THE Junta’s objective to try to ‘save’ the summer season is once again set for June, mirroring last year’s efforts.
The aim is to reach June with the lowest possible incidence rate, together with the highest number of people vaccinated against COVID-19 as well as maximum possible mobility within the region.
Vaccination plays a key role in the reduction of the pandemic, in the best case scenario, half the population of Andalucia will be vaccinated by the start of summer, however the continual setbacks with the COVID-19 vaccines manufactured by AstraZeneca and Janssen are stalling the government-set targets.

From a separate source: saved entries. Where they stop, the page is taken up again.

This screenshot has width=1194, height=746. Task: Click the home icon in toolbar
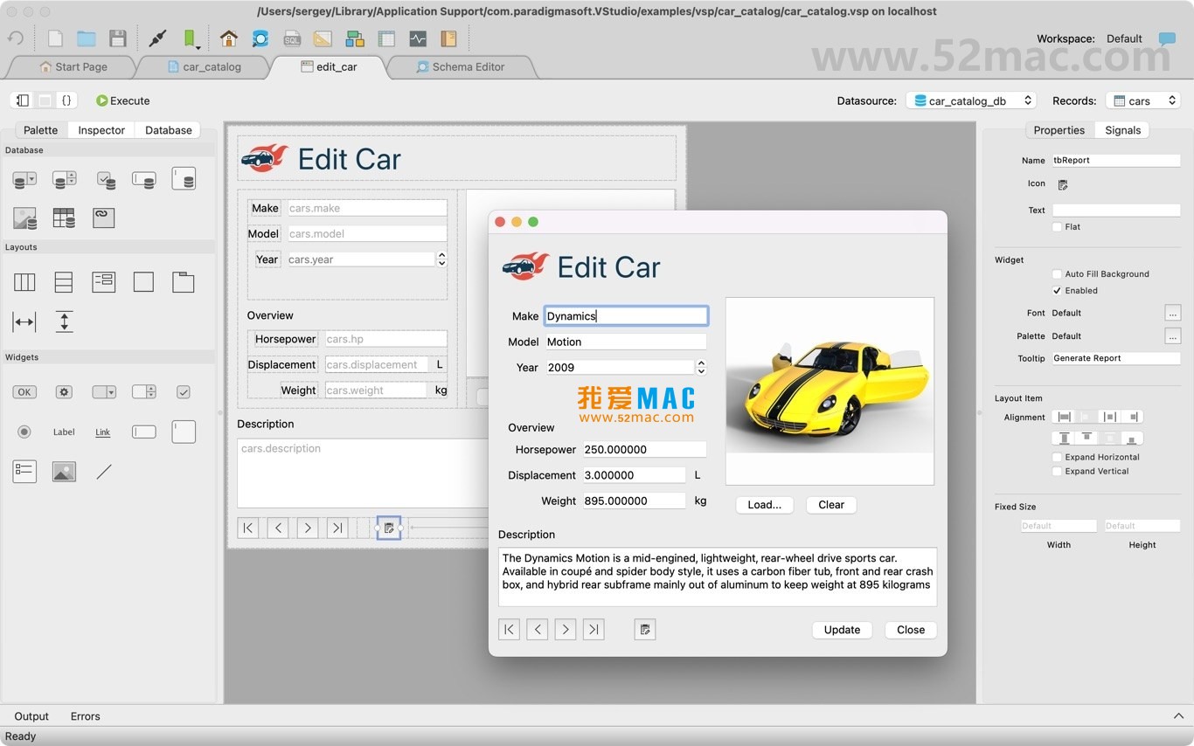229,38
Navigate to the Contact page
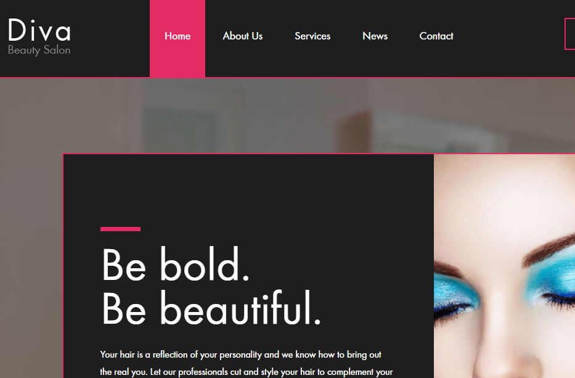This screenshot has height=378, width=575. pyautogui.click(x=436, y=36)

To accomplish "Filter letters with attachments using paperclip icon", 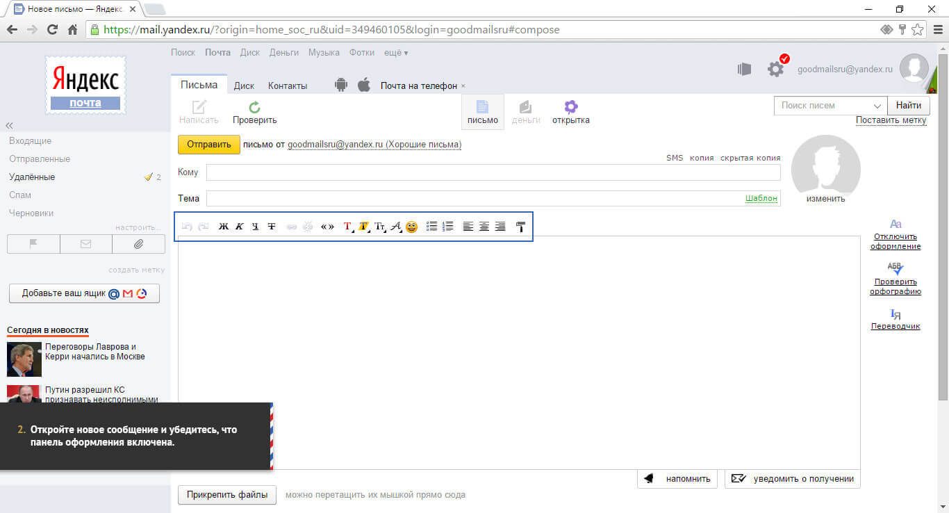I will [138, 244].
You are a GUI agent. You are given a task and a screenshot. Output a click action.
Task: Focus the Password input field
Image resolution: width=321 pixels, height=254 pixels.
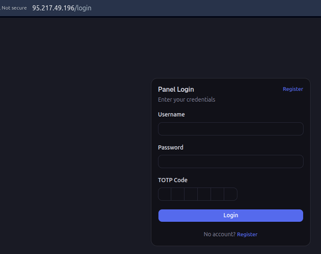tap(230, 162)
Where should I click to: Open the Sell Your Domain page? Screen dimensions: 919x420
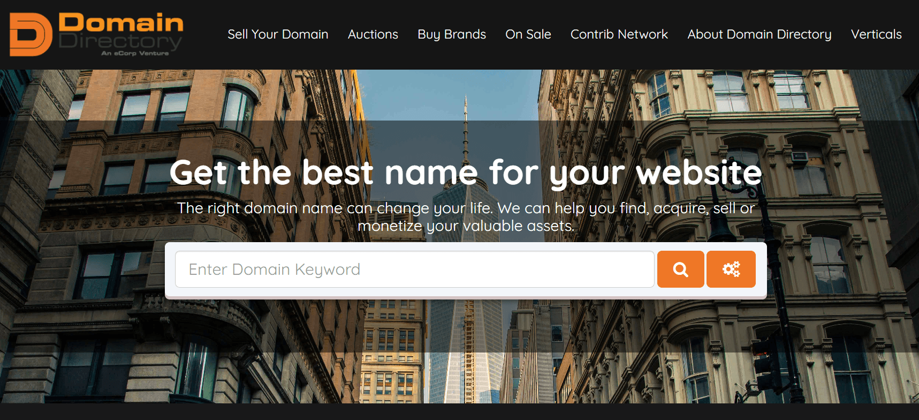click(278, 34)
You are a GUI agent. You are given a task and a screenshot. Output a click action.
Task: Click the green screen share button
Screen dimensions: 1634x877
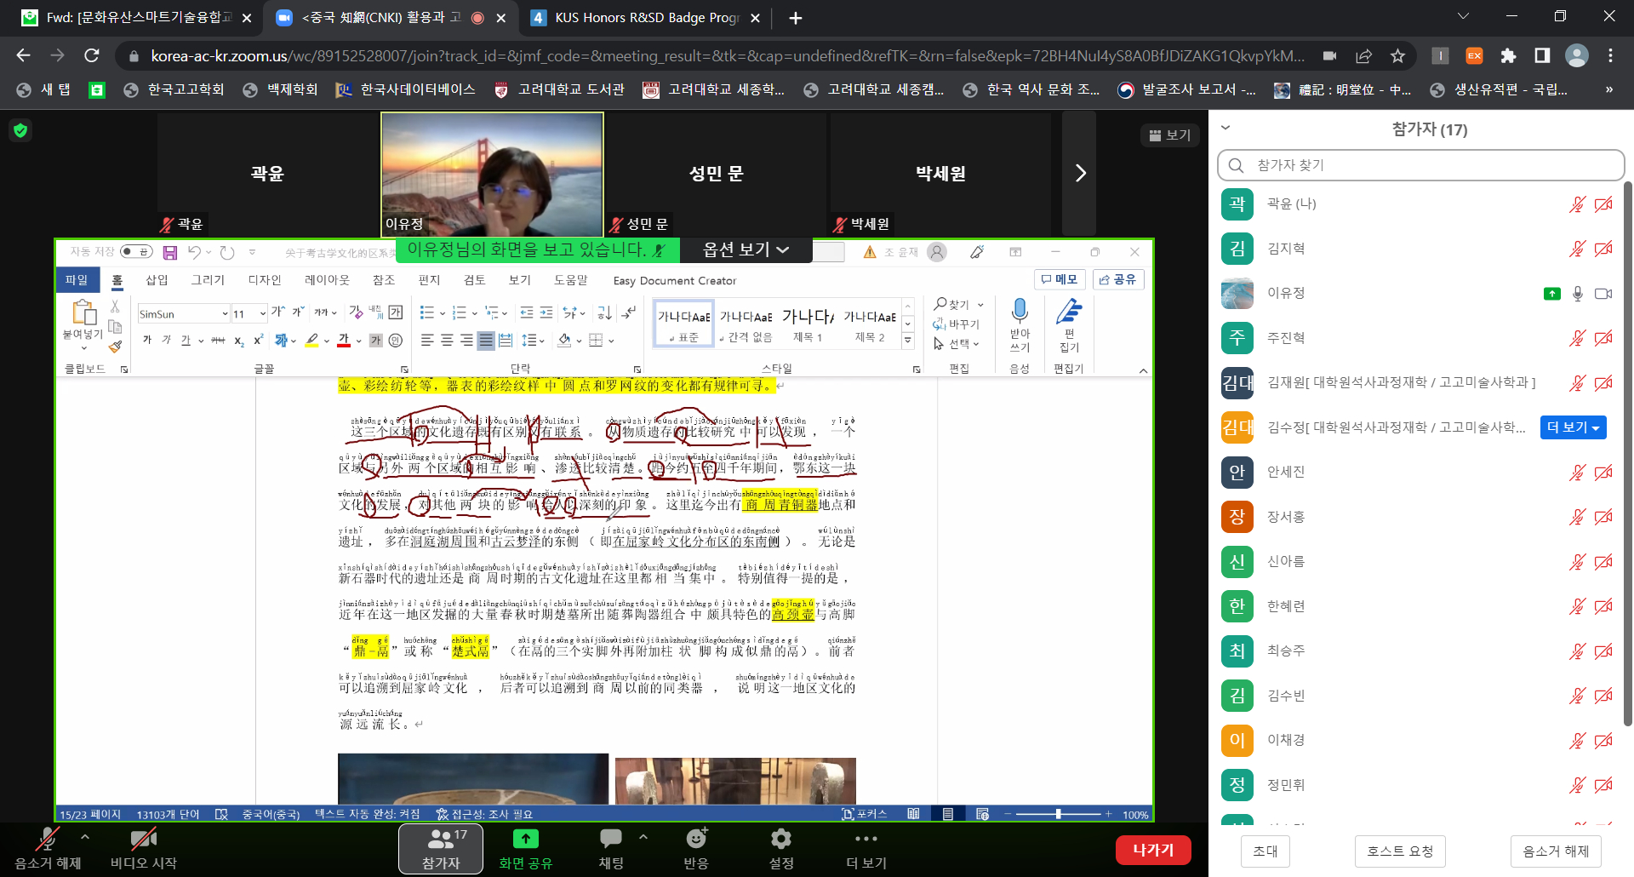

Confronted with the recurrent vaccine delays, the Junta is considering spacing out the second Pfizer or Moderna vaccine as much as possible, thus getting a first shot of vaccine into as many arms as possible, a speedy vaccine strategy already followed in the UK with success.

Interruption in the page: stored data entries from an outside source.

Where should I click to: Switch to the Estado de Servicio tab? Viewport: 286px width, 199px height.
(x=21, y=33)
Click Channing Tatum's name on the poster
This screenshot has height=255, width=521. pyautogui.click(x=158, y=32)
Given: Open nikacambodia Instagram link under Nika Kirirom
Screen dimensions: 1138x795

Last year, mobility between provinces in Andalucia did not open until June 8 and the summer beach plan—with 3,000 beach agents—began on the 15th of that month.
From then on, there were months of relative calm in the pandemic until the curve began to rise in August and significantly in September.
In June 2020, after months of strict confinement, the incidence rate was already negligible and hospitalisations did not reach a hundred, with less than thirty in ICU.
Now, however, there are 1,500 hospitalised and almost three hundred in intensive care.
Despite the high numbers, Andalucia health minister, Jesus Aguirre, insists that the ‘Easter effect’ which has unleashed the fourth coronavirus wave in Spain is less virulent than the third wave recorded after Christmas and this ‘fourth wave of Covid-19 should be the last.’
This optimism, together with the expected increase in vaccinations, means that a medium-term drop is on the cards, which could provide a margin to somehow ‘save’ the important tourist season in the region.